Thursday, August 05, 2010

I Have A Feeling

Reason Magazine has excerpted part of the Prop. 8 (gay marriage ban) decision from the judge who gave the decision:

At oral argument on proponents' motion for summary judgment, the court posed to proponents' counsel the assumption that "the state's interest in marriage is procreative" and inquired how permitting same-sex marriage impairs or adversely affects that interest. Counsel replied that the inquiry was "not the legally relevant question," but when pressed for an answer, counsel replied: "Your honor, my answer is: I don’t know. I don't know."…

Despite this response, proponents in their trial brief promised to "demonstrate that redefining marriage to encompass same-sex relationships" would effect some twenty-three specific harmful consequences. At trial, however, proponents presented only one witness, David Blankenhorn, to address the government interest in marriage. Blankenhorn’s testimony…provided no credible evidence to support any of the claimed adverse effects proponents promised to demonstrate. During closing arguments, proponents again focused on the contention that "responsible procreation is really at the heart of society's interest in regulating marriage." When asked to identify the evidence at trial that supported this contention, proponents' counsel replied, "you don't have to have evidence of this point."
Evidence is so passe when strong feelings are involved. The "Conservatives" arguing in favor of the ban are nothing more than Progressives in disguise. And lest you think I'm a proponent of gay marriage - no. But I'm not bothered by it either.

There was a day when Conservatives were directed by reason. They had much better arguments than "tradition" And if tradition is so important how do you explain their support for the Progressive supported (back in the day) untraditional Drug Prohibition?

So let me ask. Of the points those who favor the ban suggest "will be proved" [pdf] is there any thing that would actually pass as proof?
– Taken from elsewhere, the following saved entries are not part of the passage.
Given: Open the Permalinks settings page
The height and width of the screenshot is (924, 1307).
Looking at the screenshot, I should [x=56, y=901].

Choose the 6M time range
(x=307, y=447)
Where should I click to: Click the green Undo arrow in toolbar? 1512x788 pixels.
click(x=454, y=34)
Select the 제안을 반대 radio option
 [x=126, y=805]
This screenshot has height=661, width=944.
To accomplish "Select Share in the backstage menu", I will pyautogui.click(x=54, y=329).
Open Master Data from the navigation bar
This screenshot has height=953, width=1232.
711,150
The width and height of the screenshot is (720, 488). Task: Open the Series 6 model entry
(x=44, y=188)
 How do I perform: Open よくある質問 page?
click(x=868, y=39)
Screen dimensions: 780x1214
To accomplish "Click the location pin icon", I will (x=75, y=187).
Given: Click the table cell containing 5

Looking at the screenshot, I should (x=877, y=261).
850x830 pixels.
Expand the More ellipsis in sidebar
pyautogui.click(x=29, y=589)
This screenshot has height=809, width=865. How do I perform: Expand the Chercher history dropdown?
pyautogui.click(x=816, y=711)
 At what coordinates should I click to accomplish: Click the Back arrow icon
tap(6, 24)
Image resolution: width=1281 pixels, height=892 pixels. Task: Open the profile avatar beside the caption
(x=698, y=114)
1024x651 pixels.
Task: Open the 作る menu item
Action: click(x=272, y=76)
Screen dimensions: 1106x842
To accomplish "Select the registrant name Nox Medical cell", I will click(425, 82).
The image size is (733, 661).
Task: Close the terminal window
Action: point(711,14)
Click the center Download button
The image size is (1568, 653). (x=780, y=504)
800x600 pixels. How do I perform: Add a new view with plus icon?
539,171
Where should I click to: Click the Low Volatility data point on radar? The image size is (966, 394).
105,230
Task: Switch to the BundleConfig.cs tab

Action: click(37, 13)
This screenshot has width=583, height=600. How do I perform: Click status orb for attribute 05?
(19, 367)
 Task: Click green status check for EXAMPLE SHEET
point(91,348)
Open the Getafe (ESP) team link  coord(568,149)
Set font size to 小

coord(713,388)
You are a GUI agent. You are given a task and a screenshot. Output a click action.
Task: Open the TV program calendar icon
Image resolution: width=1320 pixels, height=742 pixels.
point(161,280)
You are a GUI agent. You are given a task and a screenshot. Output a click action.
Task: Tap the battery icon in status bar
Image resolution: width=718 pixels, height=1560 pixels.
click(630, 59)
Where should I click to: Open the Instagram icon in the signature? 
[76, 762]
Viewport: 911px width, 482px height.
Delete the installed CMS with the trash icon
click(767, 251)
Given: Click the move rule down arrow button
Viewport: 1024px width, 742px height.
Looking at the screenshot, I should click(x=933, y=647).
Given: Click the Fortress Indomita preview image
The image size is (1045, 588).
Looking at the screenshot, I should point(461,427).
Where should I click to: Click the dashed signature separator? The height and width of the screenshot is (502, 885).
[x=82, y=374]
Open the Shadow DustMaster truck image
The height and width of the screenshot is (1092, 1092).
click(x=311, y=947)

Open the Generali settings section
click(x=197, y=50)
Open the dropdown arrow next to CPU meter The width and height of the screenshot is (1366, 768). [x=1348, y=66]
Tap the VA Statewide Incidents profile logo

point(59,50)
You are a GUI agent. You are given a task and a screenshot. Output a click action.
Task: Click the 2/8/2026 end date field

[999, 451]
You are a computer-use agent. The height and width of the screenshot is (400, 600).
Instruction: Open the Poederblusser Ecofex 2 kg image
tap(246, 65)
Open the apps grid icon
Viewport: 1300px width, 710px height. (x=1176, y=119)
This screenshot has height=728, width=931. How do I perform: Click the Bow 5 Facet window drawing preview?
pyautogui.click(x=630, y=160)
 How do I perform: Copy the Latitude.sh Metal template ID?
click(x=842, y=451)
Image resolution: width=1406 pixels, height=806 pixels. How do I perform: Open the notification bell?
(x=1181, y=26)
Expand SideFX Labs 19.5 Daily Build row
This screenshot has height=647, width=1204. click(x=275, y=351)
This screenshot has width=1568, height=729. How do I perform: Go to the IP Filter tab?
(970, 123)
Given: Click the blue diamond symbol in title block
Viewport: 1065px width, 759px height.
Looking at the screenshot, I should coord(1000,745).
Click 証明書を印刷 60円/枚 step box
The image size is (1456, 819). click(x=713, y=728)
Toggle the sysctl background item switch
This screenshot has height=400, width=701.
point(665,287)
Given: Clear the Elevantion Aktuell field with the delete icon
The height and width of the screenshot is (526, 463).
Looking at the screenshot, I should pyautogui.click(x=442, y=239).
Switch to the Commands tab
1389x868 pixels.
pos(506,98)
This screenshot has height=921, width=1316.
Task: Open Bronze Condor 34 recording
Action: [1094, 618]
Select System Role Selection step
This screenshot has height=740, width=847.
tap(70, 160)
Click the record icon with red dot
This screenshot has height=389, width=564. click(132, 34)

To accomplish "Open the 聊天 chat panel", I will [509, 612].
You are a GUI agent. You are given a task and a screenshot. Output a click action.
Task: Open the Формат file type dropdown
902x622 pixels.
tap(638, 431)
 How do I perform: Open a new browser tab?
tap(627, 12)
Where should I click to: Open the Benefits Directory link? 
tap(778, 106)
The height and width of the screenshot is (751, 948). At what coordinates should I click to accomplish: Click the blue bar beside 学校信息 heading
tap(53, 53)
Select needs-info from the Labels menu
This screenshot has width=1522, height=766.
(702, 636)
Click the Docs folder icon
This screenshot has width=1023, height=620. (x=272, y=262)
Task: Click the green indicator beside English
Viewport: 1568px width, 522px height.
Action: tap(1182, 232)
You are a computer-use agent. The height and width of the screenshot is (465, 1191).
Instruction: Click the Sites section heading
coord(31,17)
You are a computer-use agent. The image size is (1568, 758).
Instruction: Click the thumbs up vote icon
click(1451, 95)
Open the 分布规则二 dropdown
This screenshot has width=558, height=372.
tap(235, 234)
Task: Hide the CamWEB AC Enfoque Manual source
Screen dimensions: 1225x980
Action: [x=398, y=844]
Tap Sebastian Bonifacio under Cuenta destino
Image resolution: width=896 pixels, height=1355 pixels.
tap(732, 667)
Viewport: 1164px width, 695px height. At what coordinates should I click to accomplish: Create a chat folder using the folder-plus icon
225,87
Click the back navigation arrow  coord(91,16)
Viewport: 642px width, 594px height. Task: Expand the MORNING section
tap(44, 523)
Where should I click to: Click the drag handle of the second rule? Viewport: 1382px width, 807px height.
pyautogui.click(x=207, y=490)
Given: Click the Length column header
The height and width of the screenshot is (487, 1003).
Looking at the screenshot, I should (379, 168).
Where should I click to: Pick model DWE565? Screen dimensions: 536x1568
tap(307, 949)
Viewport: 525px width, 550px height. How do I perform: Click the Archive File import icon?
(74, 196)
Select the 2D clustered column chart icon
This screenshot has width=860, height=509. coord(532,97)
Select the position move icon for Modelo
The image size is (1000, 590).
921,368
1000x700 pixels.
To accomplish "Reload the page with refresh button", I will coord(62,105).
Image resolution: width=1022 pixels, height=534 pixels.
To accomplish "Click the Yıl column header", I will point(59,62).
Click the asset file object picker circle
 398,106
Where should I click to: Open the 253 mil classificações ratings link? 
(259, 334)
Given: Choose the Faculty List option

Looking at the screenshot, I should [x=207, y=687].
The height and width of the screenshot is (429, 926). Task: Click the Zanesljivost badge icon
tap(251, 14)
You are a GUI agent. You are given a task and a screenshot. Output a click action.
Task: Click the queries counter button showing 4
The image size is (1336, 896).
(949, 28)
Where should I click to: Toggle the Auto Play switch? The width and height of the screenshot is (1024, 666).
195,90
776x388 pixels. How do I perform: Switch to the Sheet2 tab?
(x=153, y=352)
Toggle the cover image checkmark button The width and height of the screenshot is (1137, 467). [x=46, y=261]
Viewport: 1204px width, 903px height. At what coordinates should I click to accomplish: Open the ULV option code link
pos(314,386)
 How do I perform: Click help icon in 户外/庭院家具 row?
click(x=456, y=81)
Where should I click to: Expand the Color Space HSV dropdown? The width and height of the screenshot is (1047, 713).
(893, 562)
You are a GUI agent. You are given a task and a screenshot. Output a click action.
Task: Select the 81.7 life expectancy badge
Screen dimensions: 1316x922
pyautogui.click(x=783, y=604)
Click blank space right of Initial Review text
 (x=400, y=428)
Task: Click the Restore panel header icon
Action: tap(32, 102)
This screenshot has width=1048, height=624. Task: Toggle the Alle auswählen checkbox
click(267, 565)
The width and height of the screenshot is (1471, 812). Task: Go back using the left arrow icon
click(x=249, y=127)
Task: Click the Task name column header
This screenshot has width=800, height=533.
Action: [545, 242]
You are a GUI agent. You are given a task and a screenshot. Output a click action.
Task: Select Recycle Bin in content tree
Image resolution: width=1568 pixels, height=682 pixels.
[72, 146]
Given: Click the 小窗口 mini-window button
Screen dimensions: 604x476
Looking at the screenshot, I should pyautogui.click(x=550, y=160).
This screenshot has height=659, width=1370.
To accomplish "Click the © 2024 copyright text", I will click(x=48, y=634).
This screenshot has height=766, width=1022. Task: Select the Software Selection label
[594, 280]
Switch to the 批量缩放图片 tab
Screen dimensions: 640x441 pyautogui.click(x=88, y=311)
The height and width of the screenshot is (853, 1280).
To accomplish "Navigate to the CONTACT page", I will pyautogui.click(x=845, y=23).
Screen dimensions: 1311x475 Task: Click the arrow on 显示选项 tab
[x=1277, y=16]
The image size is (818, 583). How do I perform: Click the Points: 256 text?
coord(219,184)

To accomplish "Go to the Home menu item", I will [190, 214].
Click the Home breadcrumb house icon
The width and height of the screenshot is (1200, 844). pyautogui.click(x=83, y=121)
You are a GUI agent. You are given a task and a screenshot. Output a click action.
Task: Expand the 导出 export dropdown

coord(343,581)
Or is it as I suspect another version of the Progressive refrain: "I have a feeling". Followed by that other Progressive refrain: "something must be done".

My advice to conservatives? If you really don't like Progressives why not stop following in their footsteps? Why not elevate reason over feelings? That would be a really different brand of politics.

And I found this an especially amusing addendum to the whole controversy. Reagan-Appointed Judge Strikes Down Gay Marriage Ban.

H/T Instapundit

2 comments:

RavingDave said...

The Judge is a homosexual. Had he been fair, he would have recused himself.

Tom Cuddihy said...

Read those quotes in context of the full actual questioning the judge made around those quotes. (Not just the context the judge provided to justify his decision). This was cherry picking the proponent's statements to find a weak one when in context it was tangential to the issue that the judge was questioning on.

Another term for this debating tactic is attacking the strawman. You question your opponent with regard to tangential issues, then hold up the response as evidence against the main point. In reality one has nothing to do with the other.

Again, in the closing arguments, there is more evidence that "responsible procreation is really at the heart of society's interest in regulating marriage" as there is that prop 8 "mandates that men and women be treated differently based on antiquated and discredited notions of gender."

That second one's another quote from the judge, by the way.

"antiquated and discredited notions of gender?"

I was acutally aware that the realization that men and women are quite different goes back a ways. (in fact people with common sense and in fact any 5 year old who hasn't yet been indoctrinated can tell you this).

But I was unaware that the IDEA of gender had been discredited. When did this happen exactly?

Who is it that is allowing an unreasonable personal preference to rule thei fairness and adherence to the law exactly?